Une cinquantaine d’espaces-test agricoles permettent à des jeunes et moins jeunes de tester leur projet d’installation. Ces structures sont à la croisée des enjeux de renouvellement des générations et de relocalisation de l’agriculture dans les territoires. Les collectivités s’y intéressent de près. Le concept fait des émules en Europe et attire même... des enfants d’agriculteurs.

Un porteur de projet plutôt jeune, parfois bardé de diplômes tout sauf agricoles, et en grande majorité étranger au milieu agricole, autrement dit hors cadre familial : tel est le profil-type d’un « testeur ».

« Un espace-test s’intègre dans la démarche d’accompagnement à l’installation, explique Jean-Baptiste Cavalier, animateur coordinateur national du Réseau national des espaces-test agricoles (Reneta). L’espace-test n’est ni un lieu de formation, ni un lieu de découverte. Il y a un avant et il y a un après. Avant, le porteur de projet se sera formé et aura commencé à élaborer son projet d’installation car il passe en général par le Point accueil installation dès son entrée en test, sinon en cours de test. Après, il sera accompagné dans son installation concrète, s'il décide de s'installer. Entre les deux, il va tester ses capacités dans toutes les dimensions d’un chef d’entreprise agricole mais c’est lui-même qui se teste et en aucun cas les personnes qui l’entourent ».

A la fois couveuse et pépinière, l’espace-test offre la possibilité de tester en conditions réelles son projet d’exploitation durant un à trois ans, sans risques financiers.

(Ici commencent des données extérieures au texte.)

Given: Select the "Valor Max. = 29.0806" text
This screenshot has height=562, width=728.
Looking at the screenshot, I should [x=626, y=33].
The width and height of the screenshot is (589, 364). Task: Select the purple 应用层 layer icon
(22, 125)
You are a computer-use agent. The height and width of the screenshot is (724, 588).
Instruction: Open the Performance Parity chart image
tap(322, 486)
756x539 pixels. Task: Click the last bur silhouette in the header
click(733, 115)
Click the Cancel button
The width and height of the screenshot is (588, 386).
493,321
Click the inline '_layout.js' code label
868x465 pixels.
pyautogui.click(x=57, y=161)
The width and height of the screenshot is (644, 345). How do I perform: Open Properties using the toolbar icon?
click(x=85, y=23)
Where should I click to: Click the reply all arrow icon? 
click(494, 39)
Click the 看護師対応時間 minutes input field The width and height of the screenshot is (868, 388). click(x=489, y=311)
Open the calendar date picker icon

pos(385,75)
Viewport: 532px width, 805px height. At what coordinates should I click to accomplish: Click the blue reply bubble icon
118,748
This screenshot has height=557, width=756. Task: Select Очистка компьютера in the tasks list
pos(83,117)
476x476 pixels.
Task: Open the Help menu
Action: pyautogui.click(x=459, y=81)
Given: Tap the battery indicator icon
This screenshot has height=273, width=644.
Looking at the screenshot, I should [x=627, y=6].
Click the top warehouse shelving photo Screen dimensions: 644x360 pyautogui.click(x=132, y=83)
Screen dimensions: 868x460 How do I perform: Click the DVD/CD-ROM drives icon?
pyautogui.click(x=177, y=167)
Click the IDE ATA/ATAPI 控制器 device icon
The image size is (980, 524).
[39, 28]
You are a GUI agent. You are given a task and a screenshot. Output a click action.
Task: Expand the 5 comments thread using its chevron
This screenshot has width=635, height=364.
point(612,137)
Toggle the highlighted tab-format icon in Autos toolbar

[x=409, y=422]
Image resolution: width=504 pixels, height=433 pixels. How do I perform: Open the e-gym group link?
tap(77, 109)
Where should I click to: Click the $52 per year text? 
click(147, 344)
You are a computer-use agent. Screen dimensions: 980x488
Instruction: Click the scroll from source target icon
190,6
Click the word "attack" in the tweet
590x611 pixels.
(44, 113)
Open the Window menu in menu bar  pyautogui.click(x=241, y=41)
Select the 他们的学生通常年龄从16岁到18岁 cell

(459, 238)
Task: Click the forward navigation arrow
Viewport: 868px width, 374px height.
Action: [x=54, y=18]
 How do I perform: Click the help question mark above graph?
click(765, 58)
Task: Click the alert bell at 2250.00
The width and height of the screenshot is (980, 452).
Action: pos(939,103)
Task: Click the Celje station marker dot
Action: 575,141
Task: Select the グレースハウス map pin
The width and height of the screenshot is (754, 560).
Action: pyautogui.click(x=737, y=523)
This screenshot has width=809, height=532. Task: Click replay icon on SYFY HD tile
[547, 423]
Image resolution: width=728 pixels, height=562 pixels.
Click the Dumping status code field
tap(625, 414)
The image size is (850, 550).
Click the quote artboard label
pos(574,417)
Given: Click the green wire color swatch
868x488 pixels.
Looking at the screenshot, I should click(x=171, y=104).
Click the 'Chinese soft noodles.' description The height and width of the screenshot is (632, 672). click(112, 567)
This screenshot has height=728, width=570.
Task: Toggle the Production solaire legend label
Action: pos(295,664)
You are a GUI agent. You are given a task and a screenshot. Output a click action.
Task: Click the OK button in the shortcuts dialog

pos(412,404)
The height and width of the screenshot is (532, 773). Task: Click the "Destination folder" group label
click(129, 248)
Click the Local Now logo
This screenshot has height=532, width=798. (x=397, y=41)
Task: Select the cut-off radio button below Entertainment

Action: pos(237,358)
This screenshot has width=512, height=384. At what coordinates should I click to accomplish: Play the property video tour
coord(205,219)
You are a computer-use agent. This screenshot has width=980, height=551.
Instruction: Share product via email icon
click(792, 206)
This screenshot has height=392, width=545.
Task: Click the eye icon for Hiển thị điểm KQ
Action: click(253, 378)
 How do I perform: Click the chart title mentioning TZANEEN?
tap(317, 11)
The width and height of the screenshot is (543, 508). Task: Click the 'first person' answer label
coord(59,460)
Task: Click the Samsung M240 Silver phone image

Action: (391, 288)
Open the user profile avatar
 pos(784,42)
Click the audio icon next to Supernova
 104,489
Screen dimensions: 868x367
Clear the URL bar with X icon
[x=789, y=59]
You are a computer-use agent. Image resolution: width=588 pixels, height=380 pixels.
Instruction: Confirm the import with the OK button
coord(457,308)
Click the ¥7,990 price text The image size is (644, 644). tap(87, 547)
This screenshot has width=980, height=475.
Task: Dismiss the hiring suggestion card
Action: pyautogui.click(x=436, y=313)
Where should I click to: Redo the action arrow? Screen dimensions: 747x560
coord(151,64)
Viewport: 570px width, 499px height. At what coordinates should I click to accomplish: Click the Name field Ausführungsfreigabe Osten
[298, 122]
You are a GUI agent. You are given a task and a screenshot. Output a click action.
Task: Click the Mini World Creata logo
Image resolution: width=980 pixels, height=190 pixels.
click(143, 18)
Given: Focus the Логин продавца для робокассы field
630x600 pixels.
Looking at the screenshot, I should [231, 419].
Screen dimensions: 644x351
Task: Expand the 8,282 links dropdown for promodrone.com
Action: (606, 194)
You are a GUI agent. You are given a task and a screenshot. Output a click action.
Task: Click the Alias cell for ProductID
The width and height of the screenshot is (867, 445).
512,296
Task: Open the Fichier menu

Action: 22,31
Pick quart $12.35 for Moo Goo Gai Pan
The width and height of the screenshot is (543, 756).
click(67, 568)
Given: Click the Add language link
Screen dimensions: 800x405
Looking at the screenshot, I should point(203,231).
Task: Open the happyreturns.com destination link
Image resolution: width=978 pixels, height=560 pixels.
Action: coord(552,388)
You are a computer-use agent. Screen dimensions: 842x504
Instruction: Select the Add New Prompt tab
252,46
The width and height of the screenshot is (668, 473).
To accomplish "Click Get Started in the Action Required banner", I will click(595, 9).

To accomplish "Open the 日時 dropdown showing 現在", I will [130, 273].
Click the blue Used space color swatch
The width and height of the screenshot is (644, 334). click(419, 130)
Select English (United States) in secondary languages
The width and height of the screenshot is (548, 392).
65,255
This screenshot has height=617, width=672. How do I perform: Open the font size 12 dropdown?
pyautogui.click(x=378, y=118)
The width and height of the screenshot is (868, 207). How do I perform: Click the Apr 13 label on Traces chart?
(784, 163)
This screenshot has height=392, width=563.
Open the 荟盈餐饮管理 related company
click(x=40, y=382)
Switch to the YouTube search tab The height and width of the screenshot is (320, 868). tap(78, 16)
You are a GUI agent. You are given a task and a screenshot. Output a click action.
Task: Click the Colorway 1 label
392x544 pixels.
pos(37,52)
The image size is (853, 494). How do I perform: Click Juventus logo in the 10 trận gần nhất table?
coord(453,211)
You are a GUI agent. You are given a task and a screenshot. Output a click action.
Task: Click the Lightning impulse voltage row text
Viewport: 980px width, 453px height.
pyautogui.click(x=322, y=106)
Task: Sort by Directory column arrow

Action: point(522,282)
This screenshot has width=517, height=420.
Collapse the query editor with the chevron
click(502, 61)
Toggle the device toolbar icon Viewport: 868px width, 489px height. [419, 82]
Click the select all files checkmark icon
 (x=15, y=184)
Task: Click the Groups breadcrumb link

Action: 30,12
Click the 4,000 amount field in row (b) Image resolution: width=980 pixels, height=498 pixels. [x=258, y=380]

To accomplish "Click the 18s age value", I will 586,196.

Les collectivités territoriales au soutien

Les espaces-test sont apparus dans le paysage agricole en 2007, à l’initiative des Adear (Associations pour le développement de l'emploi agricole et rural), des Afip (Association de Formation et d'information pour le développement d'initiatives rurales) ou encore des Civam. Dans certains départements, ce sont les établissements d’enseignement agricole qui ont ressenti le besoin de créer des espaces-test comme un prolongement au BPREA (Brevet professionnel responsable d'exploitation agricole.

En 2012 est né le Reneta, qui fait office de réseau d’échange de pratiques, chaque espace-test conservant son autonomie mais dans le respect d’une charte nationale, le Reneta étant lui-même apolitique et a-syndical. En 2014, la Loi d’avenir pour l’agriculture a marqué une forme de reconnaissance pour les espaces-test, en considérant les hors-cadre familiaux comme un public prioritaire en terme d’installation et de renouvellement des générations.

En 2015, c’est la loi portant sur la Nouvelle organisation territoriale de la République qui a incité les collectivités locales, fortes d’une compétence agricole, à s’intéresser aux espaces-test. « Elles sont de plus en plus nombreuses à s’impliquer dans nos structures », constate Jean-Baptiste Cavalier. « Cette évolution traduit la volonté de s’inscrire dans une agriculture de proximité, créatrice d’emploi, respectueuse de l’Homme et de l’environnement ».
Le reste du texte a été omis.